Рука Ани вернулась из бездны, и ее запах — предположительный запах расплавленного золота и знакомого аромата цветущего ракитника и жженого шалфея. Ее пальцы прошлись по моему лицу, скользнули по лбу, округлились над оголенной фонтанеллой, обходя ее вокруг, как будто очерчивая букет васильков или царскую корону, сошлись над ней и освятили ее тоже. Я помню: мое лицо перед ее лицом и моя грудь перед ее грудью, ноги согнуты против зеркала ее ног, живот прижат к отражению ее живота. Ее рука снова вернулась к чреслам, набрала полную ладонь, снова поднялась и помазала мне глаза и лоб, спустилась и помазала мне губы, и поцелуй ангела поднялся к моему носу. Мои ресницы склеились. Ноздри раздулись. Лоб растворился. Каждый вдох заполнял пустоты в моем теле. Молод и стар я был в эту минуту, знал, какое действие она свершает, но не знал его смысла.
— Сейчас ты мой, Фонтанелла. Куда мы ни пойдем, я или ты, ты всегда будешь мой.
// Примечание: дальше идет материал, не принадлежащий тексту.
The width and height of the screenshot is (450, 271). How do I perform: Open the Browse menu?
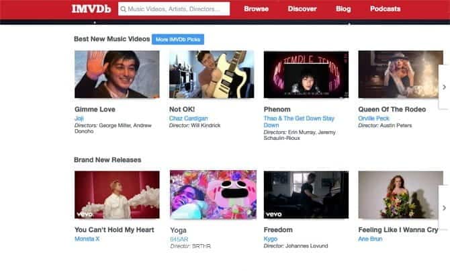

И снова погладила меня, мою щеку и мой нос, мои раскрытые губы, и мой облизывающий язык, и мои склеенные ресницы. Ее голова наклонилась ко мне, колос ее шеи склонен, змея ползет по пшеничному полю.
Обгоняем мчащуюся машину, в ней — один из тех новых молодых водителей, которых так ненавидит Жених, — маленькая-крашеная-колючая головка, маленькие торчащие уши. Он пытается поравняться с нами, но на горном повороте тонет в зеркале заднего обзора. Габриэль наклоняет мотоцикл направо и налево, и я — то ли сам по себе, то ли брошенный силой поворота — наклоняюсь вместе с ним. Холодный воздух ущелья, последний каменный мост, вот кладбище на въезде — Иерусалим, как же иначе! — с надписями «На-Нах-Нахам-Нахман» [123] на стенах, вот дома и балконы, заклеенные лозунгами на любой вкус — «а вдруг придет кто-нибудь, кто любит компот».
123
«На-Нах-Нахам-Нахман» — надписи, которые, по убеждению мистически настроенных последователей рабби Нахмана из Брацлава, следует писать везде, где возможно, так как это якобы спасает души пишущих.